Der HLEG-Abschlussbericht schlägt in einem ganzheitlichen Ansatz umfassend Maßnahmen vor, wie der Finanzmarkt nachhaltig auszurichten ist, damit die EU-Umwelt- und Sozialziele erreicht und gleichzeitig die Finanzmarktstabilität gesichert werden kann. Die Expertengruppe stellt klar, dass Sustainable Finance gerade nach den Finanz- und Währungskrisen der letzten Jahre sehr gut geeignet ist, nach der kurzfristigen Stabilisierung des Finanzsystems eine nachhaltige, sprich langfristig orientierte Finanzwirtschaft zu entwickeln. Mit unserer Geschäftsführerin Flavia Micilotta von Eurosif war das FNG nah an den Prozessen dran.
Nun ist die EU-Kommission mit der Umsetzung am Zuge, die im März einen Aktionsplan für Sustainable Finance vorgelegt hat, dieser hat viele Empfehlungen der Gruppe aufgenommen und setzt damit ein Fundament für einen stärkeren Sustainable Finance Sektor.
Wie kann die neue Bundesregierung einen konkreten Beitrag zu einem nachhaltigen Finanzsektor leisten?
Die Umsetzung des EU Aktionsplans samt Konsultationen kommt nun auf die Bundesregierung zu, hier kann sie ambitionierte Ziele verwirklichen. Grundsätzlich können derzeit schon Maßnahmen auf nationaler Ebene ergriffen werden: Staatliche Vorbildfunktion bei eigenen Vermögen und Finanzierungen, Etablierung eines nachhaltigen Leuchtturms, Einführung von nachhaltigen Kriterien bei staatlich geförderten Produkten, Etablierung der „Nachhaltigen Frage“ für Privatkunden, Implementierung bei den Treuhand- und Investorenpflichten, Offenlegung von Klima- und Nachhaltigkeitsrisiken, z. B. analog zu dem französischen Artikel 173 des Energiewendegesetzes.
Wie sieht der Bankensektor aus Ihrer Sicht in 15 Jahren aus?

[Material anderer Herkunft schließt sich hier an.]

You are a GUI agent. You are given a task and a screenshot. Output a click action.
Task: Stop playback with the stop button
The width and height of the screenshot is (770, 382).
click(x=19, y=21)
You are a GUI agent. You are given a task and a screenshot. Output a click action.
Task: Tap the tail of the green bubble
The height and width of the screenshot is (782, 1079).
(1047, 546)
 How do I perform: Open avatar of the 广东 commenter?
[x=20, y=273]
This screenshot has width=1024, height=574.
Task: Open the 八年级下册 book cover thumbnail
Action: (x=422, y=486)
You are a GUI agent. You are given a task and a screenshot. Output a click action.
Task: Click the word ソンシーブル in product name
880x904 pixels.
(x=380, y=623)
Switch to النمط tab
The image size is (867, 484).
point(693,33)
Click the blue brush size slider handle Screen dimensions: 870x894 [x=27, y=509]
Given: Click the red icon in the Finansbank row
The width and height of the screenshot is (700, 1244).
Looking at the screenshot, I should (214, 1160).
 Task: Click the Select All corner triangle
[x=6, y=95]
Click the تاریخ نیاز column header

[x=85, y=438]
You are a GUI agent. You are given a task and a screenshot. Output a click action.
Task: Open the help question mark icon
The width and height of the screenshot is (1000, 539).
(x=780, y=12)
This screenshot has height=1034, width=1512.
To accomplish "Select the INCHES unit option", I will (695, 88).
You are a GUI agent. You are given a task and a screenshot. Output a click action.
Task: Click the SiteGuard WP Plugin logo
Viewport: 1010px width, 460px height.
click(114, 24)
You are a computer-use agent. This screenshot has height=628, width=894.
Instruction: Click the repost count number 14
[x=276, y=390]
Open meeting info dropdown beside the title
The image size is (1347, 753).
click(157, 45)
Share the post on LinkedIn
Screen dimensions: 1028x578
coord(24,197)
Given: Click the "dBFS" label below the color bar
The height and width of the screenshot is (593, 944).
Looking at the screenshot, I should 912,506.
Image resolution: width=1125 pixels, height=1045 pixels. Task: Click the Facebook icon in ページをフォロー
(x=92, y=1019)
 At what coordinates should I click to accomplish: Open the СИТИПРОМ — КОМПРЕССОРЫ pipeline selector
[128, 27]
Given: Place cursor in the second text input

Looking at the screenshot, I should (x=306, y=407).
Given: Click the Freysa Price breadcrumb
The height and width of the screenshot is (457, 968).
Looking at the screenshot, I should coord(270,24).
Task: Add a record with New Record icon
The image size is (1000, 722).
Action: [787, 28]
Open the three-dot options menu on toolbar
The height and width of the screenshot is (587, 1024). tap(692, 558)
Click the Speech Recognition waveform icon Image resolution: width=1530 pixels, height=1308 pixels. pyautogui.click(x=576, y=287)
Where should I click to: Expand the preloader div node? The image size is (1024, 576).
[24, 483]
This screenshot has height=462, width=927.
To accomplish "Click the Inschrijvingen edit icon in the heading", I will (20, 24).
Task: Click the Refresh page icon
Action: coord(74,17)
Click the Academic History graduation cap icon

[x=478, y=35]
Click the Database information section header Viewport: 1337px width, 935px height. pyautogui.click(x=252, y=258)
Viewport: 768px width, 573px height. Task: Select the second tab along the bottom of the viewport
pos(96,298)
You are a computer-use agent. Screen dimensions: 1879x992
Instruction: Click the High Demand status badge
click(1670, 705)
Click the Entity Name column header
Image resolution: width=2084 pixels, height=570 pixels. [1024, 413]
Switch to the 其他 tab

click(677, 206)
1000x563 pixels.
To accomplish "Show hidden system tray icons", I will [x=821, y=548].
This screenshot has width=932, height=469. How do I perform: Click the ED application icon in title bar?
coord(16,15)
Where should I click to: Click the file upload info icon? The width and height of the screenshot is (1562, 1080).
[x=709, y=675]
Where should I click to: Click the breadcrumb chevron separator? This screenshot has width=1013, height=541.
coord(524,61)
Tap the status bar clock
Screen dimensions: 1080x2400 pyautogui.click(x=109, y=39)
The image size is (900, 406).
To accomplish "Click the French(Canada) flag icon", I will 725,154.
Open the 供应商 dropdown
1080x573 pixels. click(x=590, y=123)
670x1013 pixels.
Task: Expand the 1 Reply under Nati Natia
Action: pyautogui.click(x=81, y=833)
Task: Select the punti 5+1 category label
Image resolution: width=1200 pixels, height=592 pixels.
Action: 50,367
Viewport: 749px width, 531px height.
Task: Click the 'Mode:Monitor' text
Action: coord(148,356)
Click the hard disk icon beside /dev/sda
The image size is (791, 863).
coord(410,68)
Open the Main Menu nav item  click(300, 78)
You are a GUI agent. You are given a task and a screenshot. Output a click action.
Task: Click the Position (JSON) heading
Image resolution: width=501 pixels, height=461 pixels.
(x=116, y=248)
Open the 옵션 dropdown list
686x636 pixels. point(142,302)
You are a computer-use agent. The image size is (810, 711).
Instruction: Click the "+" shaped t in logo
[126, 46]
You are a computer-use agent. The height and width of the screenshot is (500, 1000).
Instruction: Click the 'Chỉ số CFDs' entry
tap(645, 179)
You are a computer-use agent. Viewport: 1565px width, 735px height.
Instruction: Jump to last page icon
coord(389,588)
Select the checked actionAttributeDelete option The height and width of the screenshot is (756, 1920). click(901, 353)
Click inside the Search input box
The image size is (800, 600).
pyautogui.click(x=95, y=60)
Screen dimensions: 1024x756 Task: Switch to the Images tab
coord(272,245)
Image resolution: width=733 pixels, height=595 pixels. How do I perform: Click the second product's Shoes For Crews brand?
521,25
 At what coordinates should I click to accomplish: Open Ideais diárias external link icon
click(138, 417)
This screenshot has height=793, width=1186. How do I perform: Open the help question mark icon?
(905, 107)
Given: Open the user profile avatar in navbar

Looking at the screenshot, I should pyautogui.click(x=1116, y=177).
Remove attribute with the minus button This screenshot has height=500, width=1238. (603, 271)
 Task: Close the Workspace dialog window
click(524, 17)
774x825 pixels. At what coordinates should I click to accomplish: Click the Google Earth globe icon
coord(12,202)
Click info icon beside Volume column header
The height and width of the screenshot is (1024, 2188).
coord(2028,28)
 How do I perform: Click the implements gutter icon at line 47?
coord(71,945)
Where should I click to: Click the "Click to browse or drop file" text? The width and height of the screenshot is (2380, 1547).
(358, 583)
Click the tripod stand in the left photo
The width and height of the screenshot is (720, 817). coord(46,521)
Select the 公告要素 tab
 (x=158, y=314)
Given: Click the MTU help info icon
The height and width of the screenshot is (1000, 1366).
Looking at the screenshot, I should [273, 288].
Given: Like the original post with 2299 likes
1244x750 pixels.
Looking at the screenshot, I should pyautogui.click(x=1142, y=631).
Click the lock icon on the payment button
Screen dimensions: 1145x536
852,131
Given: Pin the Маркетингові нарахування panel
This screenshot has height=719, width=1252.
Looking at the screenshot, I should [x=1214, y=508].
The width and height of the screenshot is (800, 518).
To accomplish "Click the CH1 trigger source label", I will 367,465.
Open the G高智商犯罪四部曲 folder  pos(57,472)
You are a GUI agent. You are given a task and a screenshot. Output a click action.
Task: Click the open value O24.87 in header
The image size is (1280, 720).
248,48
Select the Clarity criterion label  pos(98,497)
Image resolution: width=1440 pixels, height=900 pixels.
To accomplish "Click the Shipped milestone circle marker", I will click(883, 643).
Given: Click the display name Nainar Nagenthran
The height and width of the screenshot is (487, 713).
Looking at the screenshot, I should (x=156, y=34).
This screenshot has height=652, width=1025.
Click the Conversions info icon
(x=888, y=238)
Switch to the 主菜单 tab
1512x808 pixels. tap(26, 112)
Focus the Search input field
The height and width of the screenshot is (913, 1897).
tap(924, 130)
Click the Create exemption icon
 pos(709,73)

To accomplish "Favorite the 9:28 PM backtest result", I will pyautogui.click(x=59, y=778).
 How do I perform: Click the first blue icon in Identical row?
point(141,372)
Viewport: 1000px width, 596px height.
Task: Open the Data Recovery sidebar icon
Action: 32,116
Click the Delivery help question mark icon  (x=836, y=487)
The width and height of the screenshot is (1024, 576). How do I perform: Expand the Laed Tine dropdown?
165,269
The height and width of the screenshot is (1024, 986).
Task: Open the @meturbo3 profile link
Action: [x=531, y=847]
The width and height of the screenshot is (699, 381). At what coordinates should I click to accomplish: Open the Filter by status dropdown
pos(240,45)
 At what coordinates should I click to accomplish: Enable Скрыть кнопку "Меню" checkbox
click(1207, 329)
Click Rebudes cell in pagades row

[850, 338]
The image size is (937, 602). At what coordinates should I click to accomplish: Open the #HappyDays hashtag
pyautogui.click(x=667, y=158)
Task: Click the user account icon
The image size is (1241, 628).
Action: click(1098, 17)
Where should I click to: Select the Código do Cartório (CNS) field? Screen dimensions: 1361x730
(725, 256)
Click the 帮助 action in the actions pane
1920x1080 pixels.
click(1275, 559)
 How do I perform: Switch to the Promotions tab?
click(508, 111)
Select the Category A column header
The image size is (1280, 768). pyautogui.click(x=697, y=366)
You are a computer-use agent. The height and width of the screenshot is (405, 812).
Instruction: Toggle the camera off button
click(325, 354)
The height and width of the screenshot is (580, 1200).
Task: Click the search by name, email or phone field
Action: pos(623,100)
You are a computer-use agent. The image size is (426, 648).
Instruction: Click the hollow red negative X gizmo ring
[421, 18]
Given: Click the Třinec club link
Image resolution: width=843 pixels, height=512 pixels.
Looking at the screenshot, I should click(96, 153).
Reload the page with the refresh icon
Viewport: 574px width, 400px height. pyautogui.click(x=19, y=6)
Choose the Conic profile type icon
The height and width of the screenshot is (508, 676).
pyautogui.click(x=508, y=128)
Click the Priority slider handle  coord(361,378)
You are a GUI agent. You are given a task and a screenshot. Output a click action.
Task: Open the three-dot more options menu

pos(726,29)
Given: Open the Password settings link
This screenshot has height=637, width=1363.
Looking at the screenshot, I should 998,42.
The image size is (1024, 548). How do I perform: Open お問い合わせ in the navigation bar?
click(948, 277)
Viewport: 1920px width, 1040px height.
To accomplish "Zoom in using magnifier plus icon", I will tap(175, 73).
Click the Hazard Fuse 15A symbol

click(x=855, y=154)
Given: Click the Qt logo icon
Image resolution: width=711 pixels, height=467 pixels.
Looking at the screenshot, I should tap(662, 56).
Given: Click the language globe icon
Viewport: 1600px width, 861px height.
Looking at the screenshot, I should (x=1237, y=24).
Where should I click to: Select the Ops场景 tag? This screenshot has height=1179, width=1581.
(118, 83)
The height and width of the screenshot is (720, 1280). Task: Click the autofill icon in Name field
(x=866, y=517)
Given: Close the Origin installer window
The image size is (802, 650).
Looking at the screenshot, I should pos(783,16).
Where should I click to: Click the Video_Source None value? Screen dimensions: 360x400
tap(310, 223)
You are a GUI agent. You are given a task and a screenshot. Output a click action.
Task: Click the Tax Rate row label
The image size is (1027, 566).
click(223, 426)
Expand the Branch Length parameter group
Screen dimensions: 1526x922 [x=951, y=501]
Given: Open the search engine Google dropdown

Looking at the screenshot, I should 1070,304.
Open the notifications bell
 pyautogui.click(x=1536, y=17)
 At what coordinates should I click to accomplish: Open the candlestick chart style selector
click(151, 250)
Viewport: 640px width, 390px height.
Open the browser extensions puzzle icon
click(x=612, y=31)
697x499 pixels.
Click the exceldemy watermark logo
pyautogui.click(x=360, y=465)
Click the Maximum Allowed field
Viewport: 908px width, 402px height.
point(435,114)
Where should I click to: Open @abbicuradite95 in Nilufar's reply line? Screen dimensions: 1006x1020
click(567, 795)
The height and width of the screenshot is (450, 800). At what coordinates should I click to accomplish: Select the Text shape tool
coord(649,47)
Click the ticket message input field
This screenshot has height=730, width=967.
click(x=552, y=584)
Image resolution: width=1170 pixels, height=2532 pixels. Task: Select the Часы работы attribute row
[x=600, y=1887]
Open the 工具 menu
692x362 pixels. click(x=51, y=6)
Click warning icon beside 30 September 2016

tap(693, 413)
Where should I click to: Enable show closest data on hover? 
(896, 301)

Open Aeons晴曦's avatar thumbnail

Das ist eine vielschichtige Frage. Banken kommt in jeder Volkswirtschaft eine bedeutsame und unverzichtbare Rolle zu. Die regulatorischen Anforderungen zum Erhalt der Finanzmarktstabilität waren hoch. In Bezug auf Nachhaltigkeit wird der Bankensektor auch eine unverzichtbare Rolle spielen, denn die Finanzierungsvolumina für die notwendige Wendenpolitik (sei es Mobilitäts-, Agrar-, Energiewenden) sind ohne aktive Einbeziehung des Sektors kaum zu schaffen. Der Anteil nachhaltiger und verantwortlicher Investments wird den Markt in größerem Umfang erobern, sowie die Einbeziehung von Nachhaltigkeitskriterien bei der Kreditvergabe werden gang und gäbe sein.
Der Beitrag ist Teil des akzente Politikmonitors, der alle zwei Monate erscheint. Darin wollen wir die politischen Nachhaltigkeitsdiskussionen intensiv verfolgen, Impulse aufgreifen, Einblicke vermitteln und Wissenswertes weitergeben.